207,572 is the number DrugCentral negatives. 208 is the number of DrugCentral positives. 1388 compound-disease pairs have a missing value for status_drugcentral
representing all indications in PharmacotherapyDB (including DM, SYM, and NOT treatments). I don't recall why we remove NOT treatments from the negatives, but it's a small number of observations.
Does that answer everything?
Thank you for a thorough explanation and for pointing to the probabilities.tsv file! On a side note, removing NOT treatments from negatives in DrugCentral is justified as it (similar to the removal of DMs from positives) helps prevent overfitting effect on performance (your classifier is trained to recognize negatives too). Does this make sense (or am I perhaps missing something simple)?
We define NOT treatments as:
non-indication meaning a drug that neither therapeutically changes the underlying or downstream biology nor treats a significant symptom of the disease.
So compound-disease pairs labeled NOT
in PharmacotherapyDB are more like negative observations compared to positives. However, because they were included in upstream indication resources, these NOT
pairs also may have some properties of treatments, but not enough to meet our definition of DM or SYM according to the curators.
removing NOT treatments from negatives in DrugCentral is justified as it (similar to the removal of DMs from positives) helps prevent overfitting effect on performance
There are only 243 NOT
compound-disease pairs in PharmacotherapyDB. Since we're using essentially all non-positives as negatives, with the exclusions detailed above, the impact on training / performance of including or not-including these 243 pairs as negatives is trivial.
Hi Daniel, My question concerns the benchmarking data sets in Fig. 3 of the paper "Systematic integration of biomedical knowledge prioritizes drugs for repurposing". Are those available for download? I tried to compile the test data myself using DrugCentral and the other datasets you made available as part of the project.

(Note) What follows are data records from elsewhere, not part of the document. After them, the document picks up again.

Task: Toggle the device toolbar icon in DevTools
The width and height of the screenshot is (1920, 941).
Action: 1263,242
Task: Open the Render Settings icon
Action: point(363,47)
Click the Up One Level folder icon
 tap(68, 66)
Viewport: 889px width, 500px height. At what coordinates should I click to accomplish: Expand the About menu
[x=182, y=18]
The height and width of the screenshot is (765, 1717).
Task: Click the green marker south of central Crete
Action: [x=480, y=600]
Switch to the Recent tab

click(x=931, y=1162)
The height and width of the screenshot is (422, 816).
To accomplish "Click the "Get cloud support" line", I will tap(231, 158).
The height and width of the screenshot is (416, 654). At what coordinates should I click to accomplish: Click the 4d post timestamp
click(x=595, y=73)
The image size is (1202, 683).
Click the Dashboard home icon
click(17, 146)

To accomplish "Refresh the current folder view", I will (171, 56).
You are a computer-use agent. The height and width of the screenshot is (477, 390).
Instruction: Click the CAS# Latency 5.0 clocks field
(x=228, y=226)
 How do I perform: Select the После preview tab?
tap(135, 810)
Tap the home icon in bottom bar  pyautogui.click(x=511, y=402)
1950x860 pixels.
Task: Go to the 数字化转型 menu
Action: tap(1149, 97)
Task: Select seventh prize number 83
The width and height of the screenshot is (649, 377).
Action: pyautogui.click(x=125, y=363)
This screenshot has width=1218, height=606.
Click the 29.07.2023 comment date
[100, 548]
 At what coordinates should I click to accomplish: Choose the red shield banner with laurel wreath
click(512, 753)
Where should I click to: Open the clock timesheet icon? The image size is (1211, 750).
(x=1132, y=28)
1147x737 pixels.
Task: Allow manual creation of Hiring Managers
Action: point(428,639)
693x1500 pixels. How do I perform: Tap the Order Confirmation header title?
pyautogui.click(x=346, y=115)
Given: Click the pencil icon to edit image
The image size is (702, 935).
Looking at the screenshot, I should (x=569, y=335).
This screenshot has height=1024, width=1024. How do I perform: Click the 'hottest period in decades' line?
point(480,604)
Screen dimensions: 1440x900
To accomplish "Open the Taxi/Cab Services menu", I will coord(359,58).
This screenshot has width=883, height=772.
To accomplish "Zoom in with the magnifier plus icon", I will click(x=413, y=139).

However, I can't get the number of non-indications to match those in Fig 3.
I believe I understand how you compile non-indications for "Disease Modifying" dataset. Basically, 208,413 = (1552 - 14) * (137 - 1) - 755 (where 1552 is #compounds, 14 is #disconnected compounds, 137 is #diseases, 1 is # disconnected diseases and 755 is #DM indications). But, how do you compute the set of non-indications for Drug Central? In particular, where does 207,572 (Fig. 3) come from? Same for Clinical Trials and Symptomatic data sets. Thank you.